Roger Federer returns to Wimbledon for a celebration on an action-packed day two

Two of the women’s ‘big three’ will start their Wimbledon campaign on Tuesday.

George Sessions
Tuesday 04 July 2023 04:30 BST
Former Wimbledon champion Roger Federer during the 2022 Championships (John Walton/PA)
Former Wimbledon champion Roger Federer during the 2022 Championships (John Walton/PA)

Andy Murray will not be the only men’s grand slam champion to grace Centre Court on Tuesday as Wimbledon prepares to celebrate Roger Federer.

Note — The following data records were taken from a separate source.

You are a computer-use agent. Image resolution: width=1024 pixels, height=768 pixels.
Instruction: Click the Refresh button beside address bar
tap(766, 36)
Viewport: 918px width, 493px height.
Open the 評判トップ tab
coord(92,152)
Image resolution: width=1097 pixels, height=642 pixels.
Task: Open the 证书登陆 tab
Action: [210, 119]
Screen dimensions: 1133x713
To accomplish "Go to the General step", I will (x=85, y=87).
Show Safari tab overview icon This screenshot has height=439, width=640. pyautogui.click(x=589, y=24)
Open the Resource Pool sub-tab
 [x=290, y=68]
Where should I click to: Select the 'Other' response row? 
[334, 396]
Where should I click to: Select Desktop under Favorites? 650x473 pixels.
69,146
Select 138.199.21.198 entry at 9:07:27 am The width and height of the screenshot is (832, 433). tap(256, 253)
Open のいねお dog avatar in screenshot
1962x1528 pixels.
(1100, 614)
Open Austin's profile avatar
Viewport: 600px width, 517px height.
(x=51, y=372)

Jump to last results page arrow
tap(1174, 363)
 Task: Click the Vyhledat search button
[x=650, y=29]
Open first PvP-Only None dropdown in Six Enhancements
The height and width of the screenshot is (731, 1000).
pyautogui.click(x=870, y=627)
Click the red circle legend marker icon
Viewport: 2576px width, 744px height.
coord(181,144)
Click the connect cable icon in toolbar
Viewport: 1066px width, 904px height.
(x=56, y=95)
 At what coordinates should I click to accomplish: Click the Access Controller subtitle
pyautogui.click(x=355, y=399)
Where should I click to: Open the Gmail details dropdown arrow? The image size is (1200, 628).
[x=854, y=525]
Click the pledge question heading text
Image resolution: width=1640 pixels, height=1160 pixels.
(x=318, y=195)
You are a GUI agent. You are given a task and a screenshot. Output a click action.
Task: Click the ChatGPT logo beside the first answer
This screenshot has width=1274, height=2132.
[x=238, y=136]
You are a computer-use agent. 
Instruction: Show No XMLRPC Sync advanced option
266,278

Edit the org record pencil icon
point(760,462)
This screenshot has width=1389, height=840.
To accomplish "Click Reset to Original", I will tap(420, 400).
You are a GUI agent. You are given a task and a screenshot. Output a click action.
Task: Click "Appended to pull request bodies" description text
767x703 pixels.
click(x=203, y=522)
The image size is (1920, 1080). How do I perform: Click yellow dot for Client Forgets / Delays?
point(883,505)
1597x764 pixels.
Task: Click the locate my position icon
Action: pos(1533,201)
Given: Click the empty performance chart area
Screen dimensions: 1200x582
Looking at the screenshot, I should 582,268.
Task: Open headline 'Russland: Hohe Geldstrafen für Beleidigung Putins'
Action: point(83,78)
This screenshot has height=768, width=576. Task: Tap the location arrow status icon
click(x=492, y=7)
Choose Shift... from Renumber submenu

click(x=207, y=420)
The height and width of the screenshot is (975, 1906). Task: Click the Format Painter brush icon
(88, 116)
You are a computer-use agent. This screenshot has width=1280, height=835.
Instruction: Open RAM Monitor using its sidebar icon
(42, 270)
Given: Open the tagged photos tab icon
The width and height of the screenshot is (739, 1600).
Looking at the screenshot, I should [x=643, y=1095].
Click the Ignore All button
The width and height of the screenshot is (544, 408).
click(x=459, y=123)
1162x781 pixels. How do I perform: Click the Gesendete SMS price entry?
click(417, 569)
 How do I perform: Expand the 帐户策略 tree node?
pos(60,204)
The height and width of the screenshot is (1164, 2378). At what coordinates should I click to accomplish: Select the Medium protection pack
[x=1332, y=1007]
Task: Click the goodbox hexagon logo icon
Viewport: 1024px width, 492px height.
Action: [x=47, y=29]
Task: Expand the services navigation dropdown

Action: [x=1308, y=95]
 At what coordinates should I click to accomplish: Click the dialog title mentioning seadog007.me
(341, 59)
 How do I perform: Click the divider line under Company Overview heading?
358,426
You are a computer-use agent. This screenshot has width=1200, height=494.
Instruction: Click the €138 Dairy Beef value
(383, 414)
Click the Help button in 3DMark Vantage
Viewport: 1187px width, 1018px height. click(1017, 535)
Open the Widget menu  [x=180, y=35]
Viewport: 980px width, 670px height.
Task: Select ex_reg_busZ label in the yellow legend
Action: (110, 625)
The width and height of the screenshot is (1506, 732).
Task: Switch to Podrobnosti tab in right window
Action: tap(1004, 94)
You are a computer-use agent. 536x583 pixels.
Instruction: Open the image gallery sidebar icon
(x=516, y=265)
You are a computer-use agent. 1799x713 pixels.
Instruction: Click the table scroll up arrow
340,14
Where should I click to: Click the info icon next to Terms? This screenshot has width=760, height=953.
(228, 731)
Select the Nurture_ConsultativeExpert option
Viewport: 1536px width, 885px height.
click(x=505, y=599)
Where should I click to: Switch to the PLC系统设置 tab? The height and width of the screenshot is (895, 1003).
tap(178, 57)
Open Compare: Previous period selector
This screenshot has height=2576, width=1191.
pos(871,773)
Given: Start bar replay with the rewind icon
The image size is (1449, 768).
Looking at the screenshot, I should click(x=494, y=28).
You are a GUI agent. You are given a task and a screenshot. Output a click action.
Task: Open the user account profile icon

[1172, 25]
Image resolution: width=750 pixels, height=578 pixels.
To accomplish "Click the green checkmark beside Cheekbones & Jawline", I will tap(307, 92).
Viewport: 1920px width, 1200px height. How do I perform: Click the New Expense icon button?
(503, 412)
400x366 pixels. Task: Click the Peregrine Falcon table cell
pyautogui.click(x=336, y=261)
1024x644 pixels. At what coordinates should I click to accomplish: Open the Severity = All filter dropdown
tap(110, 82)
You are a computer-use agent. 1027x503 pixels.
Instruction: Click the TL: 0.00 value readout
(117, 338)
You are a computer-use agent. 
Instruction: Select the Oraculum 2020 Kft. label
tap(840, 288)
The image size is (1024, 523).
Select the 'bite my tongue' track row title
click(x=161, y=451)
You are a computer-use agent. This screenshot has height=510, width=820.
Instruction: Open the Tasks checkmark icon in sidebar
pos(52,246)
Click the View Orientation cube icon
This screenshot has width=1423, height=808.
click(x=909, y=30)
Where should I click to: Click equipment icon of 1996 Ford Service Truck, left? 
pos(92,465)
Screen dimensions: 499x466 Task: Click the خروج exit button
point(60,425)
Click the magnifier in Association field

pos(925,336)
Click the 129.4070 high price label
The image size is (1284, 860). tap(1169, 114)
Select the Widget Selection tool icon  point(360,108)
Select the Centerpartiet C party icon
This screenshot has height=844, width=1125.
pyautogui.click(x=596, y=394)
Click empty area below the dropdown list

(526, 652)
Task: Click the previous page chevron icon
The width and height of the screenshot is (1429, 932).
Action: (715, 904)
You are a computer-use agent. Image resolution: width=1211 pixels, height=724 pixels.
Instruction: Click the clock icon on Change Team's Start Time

Federer, who announced his retirement last September, will have his achievement of winning a record eight grand slam titles in SW19 recognised during a special ceremony before the action on Centre Court begins at 1.30pm.

After Federer’s appearance, the focus will turn to defending champion Elena Rybakina and later Australian Open winner Aryna Sabalenka, who is back for the first time since 2021 after last year’s ban on Russian and Belarussian athletes.

Murray takes on fellow Briton Ryan Peniston while Cameron Norrie gets his tournament under way and world number one Carlos Alcaraz is involved in an action-packed second day of the 2023 championships.

Order of Play

Brit Watch

A bumper day of British tennis is in store with nine home hopes in action. Murray’s match with Peniston is second on Centre Court while Norrie’s clash with Tomas Machac is scheduled last on Court One.

Elsewhere, Britain’s number one female Katie Boulter opens Court 18 against Daria Saville, while Heather Watson – who reached the fourth round last year – will try and topple 10th seed Barbora Krejcikova.

George Loffhagen, Arthur Fery and Sonay Kartal are also scheduled for action, while Dan Evans will return to complete his first-round match after bad light forced him off just after he had slipped two sets down to France’s Quentin Halys.

Match of the day

Stefanos Tsitsipas opens his Wimbledon campaign against former US Open champion Dominic Thiem in one of several mouthwatering ties on the second day of the 2023 Championships.

It represents a tricky draw for fifth seed Tsitsipas, who made the Australian Open final in January but traditionally struggles on the English lawn and has only made the fourth round on one occasion in five appearances.

Austrian Thiem has endured a torrid time since his Flushing Meadows win in 2020, plagued by wrist injuries in particular, and has not played this grand slam since 2019. Nevertheless, he will relish the chance to put his name back in the headlines on Court Two.

Queue storm to rumble on

Day one saw lengthy queues and a number of Wimbledon fans decide to give up on their attempts to see some of the action in SW19.

Organisers later confirmed increased security, in place due to fears over protests, had resulted in entry via the queue being slower than past years, with club executive Sally Bolton acknowledging Just Stop Oil’s presence at recent sporting events had raised alarm bells for the All England Club.

Spectators set for day two will hope for a more slick process on Tuesday.